#### Task goal:
Can you echo, word for word, the part of the conception diary that opens with the words containing "14 days later: I" and closes with "do we know?"?

#### Exercise text:
-*-

This spring: One morning I lazily pee on a stick and suddenly the little egg symbol is staring back at me, with no warning, like a Vegas billboard blinking COPULATE in white lights. “K!” I yell. We are caught off-guard. K sends an urgent text to our friend, and we rearrange schedules and figure out that we can make one golden try work this month.

Go Time: By the time the package arrives, I’m imagining my egg as a shriveled up raisin, getting ready to give up the ghost. K has been hovering outside the living room window, stalking the FedEx truck, and finally goes downstairs to watch by the door. Somehow we missed it, and the package has been hanging out on the stoop like a little orphan in a bunting basket. She streaks upstairs into the bedroom, where I’m hanging out with my hips propped up on four pillows. The clock is ticking. “Wait!” I say. “Are we supposed to… you know… before or after?” This is no time for googling! We decide to split the difference. K unearths my old copy of Best Lesbian Erotica 1995. “Where the hell did you get that?” I say in disbelief. “Didn’t I give that to Goodwill?” We try for… you know, but I’m laughing too much as she reads aloud from a tender lesbian romance. I sit with my hips up for twenty minutes, and then have to dash to a meeting. Oh well, we tell ourselves, we missed the boat this month. There will be more months.

14 days later: I get out of the shower, rub my face in my towel, and gag. I accuse K of buying ham-scented detergent. No period.

17 days later: I wear a sports bra to work because my chest hurts so badly. No period. Neither of us has ever had any reason to worry about late periods, so we’re not exactly a robust sample, but we think this would be noticeable, even for straight ladies. But what do we know?

3 weeks later: No period. K is traveling, so we speculate via Skype. K is sure, and I am unsure, as I practice mouth-breathing to avoid the ham smell. According to the Internet, the symptoms I exhibit as a possibly pregnant person mirror the symptoms I exhibit as a slightly neurotic picky eater. But this wasn’t supposed to happen this quickly. It takes every lesbian we know at least a year, maybe more, to get pregnant. We were supposed to travel! I wish that we’d met when we were twenty-two so we could have a decade of adventure under our belt. We wait, and wonder, and get the tiniest bit excited, and also terrified and overwhelmed.

-*-

Dataset entries:
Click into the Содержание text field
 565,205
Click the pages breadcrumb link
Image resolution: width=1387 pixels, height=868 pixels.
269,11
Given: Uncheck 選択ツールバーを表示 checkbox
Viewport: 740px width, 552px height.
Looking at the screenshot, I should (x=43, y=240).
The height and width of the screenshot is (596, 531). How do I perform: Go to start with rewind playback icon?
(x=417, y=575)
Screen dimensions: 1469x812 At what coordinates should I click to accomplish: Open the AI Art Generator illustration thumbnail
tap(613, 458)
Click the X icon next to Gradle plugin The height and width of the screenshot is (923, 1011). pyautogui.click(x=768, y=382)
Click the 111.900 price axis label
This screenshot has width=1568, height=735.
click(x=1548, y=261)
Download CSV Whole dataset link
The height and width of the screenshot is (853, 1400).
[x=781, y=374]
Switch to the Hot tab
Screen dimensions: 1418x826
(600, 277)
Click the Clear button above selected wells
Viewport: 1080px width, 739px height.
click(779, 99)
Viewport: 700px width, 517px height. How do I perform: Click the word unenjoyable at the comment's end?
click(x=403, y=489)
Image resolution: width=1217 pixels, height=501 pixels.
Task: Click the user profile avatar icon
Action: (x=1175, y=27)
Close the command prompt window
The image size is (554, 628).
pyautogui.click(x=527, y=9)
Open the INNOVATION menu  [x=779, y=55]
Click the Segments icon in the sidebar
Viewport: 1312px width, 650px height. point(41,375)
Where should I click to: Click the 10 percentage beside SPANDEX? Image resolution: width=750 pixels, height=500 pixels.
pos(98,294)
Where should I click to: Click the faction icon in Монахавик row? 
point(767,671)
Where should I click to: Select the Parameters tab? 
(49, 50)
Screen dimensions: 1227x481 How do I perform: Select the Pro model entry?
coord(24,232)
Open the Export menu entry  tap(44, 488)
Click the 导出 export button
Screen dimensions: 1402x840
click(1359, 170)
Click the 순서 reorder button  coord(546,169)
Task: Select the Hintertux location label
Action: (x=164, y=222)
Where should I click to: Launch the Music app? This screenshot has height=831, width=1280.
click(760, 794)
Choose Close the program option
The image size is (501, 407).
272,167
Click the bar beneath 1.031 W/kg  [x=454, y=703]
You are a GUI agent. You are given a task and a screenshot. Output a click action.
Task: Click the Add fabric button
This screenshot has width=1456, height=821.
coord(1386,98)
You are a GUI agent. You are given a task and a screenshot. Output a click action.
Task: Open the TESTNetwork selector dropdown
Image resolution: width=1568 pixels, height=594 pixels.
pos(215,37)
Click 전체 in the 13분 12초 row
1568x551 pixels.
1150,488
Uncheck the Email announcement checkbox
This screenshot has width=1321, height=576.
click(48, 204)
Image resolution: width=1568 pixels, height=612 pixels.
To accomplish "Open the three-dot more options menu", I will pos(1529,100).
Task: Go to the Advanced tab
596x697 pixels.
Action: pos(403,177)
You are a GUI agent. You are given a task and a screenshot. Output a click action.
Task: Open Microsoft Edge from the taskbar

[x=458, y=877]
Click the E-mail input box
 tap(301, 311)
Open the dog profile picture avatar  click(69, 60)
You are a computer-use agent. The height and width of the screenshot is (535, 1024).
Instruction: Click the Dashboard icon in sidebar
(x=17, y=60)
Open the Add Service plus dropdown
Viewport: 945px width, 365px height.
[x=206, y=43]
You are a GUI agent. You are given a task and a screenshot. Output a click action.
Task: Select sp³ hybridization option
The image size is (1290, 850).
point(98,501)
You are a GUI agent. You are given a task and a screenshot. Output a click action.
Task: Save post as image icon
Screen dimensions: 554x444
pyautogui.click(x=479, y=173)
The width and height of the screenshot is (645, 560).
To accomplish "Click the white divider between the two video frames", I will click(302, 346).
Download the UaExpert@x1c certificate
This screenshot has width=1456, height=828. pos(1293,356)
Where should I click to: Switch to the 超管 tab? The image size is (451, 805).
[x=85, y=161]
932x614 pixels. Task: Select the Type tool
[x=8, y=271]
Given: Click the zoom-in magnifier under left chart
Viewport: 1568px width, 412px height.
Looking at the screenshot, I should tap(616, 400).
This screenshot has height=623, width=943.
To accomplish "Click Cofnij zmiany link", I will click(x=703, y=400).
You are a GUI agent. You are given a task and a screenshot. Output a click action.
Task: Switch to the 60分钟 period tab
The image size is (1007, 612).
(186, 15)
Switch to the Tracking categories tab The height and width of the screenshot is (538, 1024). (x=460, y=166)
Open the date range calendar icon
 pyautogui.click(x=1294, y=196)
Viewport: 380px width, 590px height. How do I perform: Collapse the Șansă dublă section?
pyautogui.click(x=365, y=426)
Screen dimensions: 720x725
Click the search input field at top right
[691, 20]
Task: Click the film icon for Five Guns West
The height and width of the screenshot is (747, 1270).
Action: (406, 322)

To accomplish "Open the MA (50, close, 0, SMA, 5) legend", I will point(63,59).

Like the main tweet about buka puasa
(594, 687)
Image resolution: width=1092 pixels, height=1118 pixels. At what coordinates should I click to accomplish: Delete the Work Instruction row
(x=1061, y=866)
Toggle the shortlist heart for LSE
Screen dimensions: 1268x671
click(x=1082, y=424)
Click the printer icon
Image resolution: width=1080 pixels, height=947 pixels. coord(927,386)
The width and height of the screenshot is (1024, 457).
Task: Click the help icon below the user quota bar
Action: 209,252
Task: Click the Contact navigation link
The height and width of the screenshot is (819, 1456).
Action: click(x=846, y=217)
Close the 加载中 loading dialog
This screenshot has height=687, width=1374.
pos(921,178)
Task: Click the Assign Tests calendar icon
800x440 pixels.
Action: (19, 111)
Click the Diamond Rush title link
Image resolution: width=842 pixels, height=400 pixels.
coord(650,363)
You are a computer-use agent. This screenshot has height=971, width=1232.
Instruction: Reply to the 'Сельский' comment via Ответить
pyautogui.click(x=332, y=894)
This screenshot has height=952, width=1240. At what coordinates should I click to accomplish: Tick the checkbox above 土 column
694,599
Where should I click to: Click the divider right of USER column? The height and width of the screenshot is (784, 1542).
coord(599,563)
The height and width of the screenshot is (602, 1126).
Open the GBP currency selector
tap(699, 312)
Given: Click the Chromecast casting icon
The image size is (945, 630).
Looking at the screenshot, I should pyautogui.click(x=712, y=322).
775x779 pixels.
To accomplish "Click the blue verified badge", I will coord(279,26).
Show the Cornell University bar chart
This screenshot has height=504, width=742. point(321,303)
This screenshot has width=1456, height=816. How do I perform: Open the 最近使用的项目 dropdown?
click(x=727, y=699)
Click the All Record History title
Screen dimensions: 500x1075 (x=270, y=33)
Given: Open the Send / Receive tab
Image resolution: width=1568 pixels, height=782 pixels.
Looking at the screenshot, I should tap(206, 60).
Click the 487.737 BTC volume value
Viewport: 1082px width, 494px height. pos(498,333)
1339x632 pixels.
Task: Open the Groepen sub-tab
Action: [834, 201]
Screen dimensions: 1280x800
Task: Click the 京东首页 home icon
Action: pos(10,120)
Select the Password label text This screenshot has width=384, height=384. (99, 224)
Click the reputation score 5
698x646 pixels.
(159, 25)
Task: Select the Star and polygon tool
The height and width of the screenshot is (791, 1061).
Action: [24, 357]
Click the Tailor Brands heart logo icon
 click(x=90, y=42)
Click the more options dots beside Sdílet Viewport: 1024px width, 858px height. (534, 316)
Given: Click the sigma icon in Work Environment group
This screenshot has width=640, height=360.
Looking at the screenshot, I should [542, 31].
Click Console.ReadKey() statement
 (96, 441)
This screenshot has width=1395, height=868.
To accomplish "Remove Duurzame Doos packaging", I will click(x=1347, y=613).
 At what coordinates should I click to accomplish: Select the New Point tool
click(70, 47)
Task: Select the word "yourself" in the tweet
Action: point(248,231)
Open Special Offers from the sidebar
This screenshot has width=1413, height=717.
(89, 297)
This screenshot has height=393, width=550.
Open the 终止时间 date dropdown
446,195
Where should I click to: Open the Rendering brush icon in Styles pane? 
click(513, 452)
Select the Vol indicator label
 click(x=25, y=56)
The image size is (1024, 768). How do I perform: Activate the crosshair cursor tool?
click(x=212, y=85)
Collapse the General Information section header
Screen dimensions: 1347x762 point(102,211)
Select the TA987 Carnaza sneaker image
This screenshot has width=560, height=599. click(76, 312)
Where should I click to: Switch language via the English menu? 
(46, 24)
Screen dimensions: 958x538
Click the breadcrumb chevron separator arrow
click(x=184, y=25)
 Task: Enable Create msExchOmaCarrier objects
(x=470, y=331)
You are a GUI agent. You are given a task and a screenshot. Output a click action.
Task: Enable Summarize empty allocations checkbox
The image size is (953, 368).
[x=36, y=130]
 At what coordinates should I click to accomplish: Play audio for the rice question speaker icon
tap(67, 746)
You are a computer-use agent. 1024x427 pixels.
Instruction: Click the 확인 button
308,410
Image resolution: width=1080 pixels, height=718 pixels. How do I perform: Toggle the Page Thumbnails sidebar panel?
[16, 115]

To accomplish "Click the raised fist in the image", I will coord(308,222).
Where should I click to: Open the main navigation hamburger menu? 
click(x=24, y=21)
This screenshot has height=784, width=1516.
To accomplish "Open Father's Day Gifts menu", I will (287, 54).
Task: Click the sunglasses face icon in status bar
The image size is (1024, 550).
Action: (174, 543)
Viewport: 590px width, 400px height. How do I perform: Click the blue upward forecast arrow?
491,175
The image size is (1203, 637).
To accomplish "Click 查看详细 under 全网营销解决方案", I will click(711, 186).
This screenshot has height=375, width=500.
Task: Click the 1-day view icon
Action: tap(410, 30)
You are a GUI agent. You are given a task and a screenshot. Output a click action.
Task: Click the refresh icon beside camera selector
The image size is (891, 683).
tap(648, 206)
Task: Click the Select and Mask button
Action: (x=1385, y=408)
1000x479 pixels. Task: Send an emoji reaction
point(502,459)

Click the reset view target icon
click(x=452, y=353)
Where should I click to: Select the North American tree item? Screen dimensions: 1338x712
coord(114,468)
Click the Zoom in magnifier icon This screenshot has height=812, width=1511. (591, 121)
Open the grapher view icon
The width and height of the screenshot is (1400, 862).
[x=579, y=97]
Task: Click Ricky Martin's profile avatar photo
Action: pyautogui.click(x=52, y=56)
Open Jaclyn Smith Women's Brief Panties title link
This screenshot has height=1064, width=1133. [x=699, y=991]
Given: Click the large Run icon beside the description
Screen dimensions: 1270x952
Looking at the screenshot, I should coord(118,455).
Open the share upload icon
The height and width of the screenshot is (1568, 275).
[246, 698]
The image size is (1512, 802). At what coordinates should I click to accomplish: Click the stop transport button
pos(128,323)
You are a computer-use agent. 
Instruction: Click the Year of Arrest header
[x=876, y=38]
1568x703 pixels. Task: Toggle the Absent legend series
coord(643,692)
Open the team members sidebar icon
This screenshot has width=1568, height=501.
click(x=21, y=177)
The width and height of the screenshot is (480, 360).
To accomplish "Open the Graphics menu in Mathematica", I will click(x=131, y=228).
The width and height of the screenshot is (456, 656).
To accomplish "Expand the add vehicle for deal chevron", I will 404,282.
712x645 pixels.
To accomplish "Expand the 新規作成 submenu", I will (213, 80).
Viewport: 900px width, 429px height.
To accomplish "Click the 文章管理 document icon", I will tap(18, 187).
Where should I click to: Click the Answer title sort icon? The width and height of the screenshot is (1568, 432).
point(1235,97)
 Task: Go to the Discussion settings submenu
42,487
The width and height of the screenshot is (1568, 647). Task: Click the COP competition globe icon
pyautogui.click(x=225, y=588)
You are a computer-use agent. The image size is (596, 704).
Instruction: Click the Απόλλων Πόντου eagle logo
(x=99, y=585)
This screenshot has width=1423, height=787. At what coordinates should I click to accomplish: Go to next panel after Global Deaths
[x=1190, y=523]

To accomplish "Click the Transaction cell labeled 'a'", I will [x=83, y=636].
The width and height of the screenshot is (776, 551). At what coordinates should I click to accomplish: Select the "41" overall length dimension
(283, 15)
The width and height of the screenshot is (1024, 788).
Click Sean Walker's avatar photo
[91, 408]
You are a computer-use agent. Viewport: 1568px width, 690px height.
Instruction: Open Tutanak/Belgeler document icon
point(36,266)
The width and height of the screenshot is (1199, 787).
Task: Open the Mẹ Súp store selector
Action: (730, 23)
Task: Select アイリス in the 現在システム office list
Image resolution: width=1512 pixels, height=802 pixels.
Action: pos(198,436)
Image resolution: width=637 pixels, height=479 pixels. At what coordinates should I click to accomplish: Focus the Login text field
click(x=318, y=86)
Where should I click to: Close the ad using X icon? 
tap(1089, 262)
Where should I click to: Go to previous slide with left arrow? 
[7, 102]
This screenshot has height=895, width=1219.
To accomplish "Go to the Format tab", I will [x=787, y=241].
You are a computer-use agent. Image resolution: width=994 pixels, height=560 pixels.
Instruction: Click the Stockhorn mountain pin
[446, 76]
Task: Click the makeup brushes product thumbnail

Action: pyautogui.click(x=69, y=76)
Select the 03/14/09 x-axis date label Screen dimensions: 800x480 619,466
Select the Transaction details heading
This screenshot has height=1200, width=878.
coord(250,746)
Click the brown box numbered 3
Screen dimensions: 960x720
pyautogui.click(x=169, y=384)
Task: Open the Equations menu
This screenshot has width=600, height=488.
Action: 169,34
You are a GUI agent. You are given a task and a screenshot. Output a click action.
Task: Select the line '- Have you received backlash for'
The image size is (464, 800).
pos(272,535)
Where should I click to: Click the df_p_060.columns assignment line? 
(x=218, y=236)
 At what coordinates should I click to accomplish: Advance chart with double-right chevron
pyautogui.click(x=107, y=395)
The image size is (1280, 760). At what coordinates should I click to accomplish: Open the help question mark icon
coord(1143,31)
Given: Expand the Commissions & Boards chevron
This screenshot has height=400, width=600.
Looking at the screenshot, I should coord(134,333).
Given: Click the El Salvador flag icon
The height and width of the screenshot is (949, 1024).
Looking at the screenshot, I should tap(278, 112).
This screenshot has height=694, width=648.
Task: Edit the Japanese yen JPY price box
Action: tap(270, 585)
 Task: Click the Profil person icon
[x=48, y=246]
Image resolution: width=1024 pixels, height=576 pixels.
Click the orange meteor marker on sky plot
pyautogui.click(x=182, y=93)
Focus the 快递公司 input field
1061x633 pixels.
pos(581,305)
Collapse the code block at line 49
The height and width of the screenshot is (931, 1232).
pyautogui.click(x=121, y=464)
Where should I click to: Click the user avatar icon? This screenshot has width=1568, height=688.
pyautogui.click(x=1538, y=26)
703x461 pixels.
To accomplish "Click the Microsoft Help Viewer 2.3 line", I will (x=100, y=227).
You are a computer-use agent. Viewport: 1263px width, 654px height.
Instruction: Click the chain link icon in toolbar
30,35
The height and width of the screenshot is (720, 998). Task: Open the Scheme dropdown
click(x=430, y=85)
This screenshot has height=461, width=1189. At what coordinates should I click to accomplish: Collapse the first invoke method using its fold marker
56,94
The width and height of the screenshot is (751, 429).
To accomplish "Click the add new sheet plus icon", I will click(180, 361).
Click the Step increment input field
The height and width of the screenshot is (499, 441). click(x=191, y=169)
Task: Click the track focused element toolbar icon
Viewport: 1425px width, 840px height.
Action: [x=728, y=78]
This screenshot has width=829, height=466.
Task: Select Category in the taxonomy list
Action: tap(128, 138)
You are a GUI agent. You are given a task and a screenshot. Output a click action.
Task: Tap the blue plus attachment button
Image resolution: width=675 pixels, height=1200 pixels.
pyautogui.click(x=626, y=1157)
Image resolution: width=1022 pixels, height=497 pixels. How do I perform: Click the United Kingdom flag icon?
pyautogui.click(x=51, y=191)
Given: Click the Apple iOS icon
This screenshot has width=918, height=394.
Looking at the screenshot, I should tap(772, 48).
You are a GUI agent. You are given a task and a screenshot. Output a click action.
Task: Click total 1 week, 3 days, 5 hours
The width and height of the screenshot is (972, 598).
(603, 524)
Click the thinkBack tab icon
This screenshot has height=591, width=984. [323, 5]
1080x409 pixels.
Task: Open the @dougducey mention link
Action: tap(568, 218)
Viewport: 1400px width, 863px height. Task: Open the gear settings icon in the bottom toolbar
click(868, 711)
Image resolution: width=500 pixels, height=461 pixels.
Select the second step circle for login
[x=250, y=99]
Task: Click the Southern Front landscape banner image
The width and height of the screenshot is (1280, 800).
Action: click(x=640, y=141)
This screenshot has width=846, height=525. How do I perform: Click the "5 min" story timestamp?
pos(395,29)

-*-

#### Answer area:
14 days later: I get out of the shower, rub my face in my towel, and gag. I accuse K of buying ham-scented detergent. No period.

17 days later: I wear a sports bra to work because my chest hurts so badly. No period. Neither of us has ever had any reason to worry about late periods, so we’re not exactly a robust sample, but we think this would be noticeable, even for straight ladies. But what do we know?